- _EXERCISE GOAL_: Whenever a line of the records below contains the word "legend", copy that line.

Content starts

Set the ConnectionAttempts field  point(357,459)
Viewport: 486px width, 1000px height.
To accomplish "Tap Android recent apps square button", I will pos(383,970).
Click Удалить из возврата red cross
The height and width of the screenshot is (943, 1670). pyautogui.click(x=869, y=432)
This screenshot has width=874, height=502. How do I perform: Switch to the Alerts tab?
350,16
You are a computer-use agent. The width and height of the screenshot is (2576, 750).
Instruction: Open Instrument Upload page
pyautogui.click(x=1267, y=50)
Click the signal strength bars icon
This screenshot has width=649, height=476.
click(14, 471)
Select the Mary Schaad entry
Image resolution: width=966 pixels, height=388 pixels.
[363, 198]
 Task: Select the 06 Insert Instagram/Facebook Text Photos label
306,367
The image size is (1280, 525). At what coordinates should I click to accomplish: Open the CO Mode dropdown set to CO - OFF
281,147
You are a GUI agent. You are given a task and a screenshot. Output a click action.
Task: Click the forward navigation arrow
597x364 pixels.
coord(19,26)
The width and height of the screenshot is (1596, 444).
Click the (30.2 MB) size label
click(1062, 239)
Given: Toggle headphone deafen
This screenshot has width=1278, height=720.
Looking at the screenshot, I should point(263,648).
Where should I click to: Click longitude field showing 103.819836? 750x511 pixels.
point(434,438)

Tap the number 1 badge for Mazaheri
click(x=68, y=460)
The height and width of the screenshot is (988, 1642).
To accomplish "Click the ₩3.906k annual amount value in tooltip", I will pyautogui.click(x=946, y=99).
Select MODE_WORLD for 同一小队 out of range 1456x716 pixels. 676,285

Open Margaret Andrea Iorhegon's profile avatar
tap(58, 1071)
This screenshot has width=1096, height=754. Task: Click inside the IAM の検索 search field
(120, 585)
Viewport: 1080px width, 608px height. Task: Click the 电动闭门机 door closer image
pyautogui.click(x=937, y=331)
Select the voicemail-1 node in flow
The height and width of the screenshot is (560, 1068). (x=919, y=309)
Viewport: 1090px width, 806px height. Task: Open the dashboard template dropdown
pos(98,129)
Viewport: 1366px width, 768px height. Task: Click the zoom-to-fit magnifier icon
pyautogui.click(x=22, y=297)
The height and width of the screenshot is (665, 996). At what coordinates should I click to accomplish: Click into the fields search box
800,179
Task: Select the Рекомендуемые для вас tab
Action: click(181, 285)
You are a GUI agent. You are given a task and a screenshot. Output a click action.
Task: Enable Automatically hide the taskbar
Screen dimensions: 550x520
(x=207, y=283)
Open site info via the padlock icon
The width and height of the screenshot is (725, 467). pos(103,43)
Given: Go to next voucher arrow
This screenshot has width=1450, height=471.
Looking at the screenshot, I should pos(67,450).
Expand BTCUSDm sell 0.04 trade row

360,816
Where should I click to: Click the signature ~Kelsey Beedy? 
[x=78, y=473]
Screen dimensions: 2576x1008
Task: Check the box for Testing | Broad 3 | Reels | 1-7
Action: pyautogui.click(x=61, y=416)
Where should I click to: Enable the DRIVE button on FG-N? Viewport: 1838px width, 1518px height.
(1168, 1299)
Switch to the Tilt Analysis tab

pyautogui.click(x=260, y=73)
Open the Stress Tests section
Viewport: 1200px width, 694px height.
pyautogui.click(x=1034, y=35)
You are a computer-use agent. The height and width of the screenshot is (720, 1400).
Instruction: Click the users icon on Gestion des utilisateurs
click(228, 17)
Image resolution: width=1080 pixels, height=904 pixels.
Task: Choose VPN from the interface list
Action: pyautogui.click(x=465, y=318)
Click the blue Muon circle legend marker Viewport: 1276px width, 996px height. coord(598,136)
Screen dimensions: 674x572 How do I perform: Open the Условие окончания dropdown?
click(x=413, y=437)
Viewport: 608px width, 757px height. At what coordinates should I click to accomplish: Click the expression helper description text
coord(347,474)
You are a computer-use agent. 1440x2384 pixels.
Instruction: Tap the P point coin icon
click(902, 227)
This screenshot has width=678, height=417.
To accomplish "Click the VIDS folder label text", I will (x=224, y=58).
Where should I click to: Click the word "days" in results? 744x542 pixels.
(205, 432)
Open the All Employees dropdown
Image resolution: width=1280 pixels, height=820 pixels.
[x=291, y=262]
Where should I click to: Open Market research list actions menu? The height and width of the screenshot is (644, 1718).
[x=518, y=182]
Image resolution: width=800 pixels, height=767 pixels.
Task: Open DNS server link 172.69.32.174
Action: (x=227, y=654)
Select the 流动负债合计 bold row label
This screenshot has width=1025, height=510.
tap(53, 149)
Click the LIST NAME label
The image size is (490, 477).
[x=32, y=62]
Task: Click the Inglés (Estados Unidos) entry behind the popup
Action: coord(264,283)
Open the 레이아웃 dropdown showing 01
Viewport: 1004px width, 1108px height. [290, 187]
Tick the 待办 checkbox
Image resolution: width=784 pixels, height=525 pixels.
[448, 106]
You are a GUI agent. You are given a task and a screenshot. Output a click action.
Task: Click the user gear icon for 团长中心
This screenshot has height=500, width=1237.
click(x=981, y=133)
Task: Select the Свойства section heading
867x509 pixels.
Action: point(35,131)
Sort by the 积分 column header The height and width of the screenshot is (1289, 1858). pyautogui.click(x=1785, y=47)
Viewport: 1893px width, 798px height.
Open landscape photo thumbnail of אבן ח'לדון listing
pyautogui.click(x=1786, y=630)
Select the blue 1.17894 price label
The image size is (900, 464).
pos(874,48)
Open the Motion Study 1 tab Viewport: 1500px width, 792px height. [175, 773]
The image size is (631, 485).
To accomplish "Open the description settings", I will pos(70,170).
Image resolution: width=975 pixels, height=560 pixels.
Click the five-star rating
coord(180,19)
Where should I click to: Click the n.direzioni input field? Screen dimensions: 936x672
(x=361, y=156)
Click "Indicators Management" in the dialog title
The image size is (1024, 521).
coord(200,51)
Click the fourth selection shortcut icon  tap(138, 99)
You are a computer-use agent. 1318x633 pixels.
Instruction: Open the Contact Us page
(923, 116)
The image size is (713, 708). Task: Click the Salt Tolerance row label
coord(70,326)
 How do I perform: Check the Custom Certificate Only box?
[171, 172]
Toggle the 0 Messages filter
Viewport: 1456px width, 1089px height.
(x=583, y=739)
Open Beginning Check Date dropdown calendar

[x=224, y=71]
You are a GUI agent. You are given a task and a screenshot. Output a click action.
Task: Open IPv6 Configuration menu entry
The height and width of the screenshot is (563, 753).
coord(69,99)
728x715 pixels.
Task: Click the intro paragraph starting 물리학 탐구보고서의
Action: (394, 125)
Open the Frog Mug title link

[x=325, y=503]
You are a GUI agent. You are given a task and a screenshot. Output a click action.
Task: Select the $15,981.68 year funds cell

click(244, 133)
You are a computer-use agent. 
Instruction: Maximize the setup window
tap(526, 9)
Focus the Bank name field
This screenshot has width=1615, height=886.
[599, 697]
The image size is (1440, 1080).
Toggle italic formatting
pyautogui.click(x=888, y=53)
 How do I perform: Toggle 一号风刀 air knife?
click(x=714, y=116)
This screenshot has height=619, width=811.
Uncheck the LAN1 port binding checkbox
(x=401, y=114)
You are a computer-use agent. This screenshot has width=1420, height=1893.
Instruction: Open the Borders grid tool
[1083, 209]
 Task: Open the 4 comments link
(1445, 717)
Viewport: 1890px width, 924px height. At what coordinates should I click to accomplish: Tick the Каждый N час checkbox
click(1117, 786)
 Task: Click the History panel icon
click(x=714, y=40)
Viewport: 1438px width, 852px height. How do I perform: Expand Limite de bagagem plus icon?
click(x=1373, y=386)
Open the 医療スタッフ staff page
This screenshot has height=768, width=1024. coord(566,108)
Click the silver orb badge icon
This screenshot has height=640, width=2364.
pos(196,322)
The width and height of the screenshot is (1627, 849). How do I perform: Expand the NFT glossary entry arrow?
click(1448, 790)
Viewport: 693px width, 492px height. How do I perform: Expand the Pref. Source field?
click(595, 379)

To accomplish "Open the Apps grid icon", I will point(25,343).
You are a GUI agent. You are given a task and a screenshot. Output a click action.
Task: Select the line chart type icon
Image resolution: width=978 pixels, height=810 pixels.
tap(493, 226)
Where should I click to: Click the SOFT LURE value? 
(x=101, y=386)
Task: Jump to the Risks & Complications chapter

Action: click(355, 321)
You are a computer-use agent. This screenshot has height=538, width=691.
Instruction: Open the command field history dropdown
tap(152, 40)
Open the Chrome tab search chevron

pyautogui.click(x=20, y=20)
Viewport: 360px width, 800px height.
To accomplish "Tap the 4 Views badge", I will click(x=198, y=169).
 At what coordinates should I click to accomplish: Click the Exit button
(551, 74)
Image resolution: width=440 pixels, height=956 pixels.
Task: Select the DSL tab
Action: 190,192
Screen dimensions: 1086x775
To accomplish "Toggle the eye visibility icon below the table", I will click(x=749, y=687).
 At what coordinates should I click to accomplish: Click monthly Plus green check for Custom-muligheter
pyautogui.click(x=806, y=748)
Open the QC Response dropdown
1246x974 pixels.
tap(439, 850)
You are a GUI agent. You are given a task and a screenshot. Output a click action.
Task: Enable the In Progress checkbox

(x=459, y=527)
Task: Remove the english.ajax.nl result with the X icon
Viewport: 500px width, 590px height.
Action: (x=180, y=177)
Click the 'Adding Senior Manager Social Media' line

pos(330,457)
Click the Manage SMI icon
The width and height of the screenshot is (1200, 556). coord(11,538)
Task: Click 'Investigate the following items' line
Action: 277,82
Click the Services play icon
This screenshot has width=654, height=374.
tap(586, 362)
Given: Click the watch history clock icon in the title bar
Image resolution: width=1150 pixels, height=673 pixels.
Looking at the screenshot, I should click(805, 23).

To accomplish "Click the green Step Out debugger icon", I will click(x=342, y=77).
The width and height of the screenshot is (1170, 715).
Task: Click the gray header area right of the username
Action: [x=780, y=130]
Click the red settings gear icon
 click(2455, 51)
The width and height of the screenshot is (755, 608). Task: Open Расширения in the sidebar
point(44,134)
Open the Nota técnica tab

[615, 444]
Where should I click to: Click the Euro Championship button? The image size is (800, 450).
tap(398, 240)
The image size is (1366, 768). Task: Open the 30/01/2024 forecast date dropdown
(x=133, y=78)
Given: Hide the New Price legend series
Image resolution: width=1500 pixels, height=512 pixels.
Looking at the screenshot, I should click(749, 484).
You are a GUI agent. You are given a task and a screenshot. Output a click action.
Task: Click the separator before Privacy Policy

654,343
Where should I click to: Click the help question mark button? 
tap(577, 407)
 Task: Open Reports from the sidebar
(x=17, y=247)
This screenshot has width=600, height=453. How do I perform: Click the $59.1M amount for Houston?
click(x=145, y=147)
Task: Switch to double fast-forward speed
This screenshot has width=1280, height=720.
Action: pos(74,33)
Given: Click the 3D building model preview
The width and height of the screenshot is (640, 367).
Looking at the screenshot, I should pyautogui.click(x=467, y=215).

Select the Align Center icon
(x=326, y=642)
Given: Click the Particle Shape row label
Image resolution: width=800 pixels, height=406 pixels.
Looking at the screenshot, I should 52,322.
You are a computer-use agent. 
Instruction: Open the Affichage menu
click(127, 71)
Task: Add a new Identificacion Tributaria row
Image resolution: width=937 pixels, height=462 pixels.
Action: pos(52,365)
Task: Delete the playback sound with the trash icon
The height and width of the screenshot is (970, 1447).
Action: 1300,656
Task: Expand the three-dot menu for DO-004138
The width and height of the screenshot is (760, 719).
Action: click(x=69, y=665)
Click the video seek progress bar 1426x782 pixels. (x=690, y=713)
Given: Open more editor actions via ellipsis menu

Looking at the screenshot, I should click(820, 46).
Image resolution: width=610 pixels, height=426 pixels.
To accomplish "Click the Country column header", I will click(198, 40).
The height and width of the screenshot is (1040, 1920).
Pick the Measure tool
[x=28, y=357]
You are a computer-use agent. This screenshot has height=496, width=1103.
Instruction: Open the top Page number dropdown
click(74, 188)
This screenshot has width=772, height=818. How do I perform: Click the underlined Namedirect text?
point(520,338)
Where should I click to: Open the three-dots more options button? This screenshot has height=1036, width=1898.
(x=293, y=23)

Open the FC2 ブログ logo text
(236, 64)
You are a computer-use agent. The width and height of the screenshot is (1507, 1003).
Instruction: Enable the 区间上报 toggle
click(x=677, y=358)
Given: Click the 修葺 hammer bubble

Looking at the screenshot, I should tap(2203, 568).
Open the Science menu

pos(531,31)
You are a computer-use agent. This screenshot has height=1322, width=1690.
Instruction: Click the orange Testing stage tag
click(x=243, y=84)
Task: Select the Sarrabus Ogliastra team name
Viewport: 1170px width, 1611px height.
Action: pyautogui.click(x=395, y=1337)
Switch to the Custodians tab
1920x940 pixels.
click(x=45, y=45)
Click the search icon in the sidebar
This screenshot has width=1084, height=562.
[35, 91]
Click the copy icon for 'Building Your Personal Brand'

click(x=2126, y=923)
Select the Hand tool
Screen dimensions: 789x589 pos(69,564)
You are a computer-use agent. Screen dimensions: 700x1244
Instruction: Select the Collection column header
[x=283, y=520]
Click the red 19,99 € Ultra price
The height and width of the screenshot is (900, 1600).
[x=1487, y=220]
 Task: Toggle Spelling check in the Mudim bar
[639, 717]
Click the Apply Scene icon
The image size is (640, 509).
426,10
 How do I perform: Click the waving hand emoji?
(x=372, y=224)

Content ends

- _THE COMPLETED TASK_:
Click the blue Muon circle legend marker Viewport: 1276px width, 996px height. coord(598,136)
Given: Hide the New Price legend series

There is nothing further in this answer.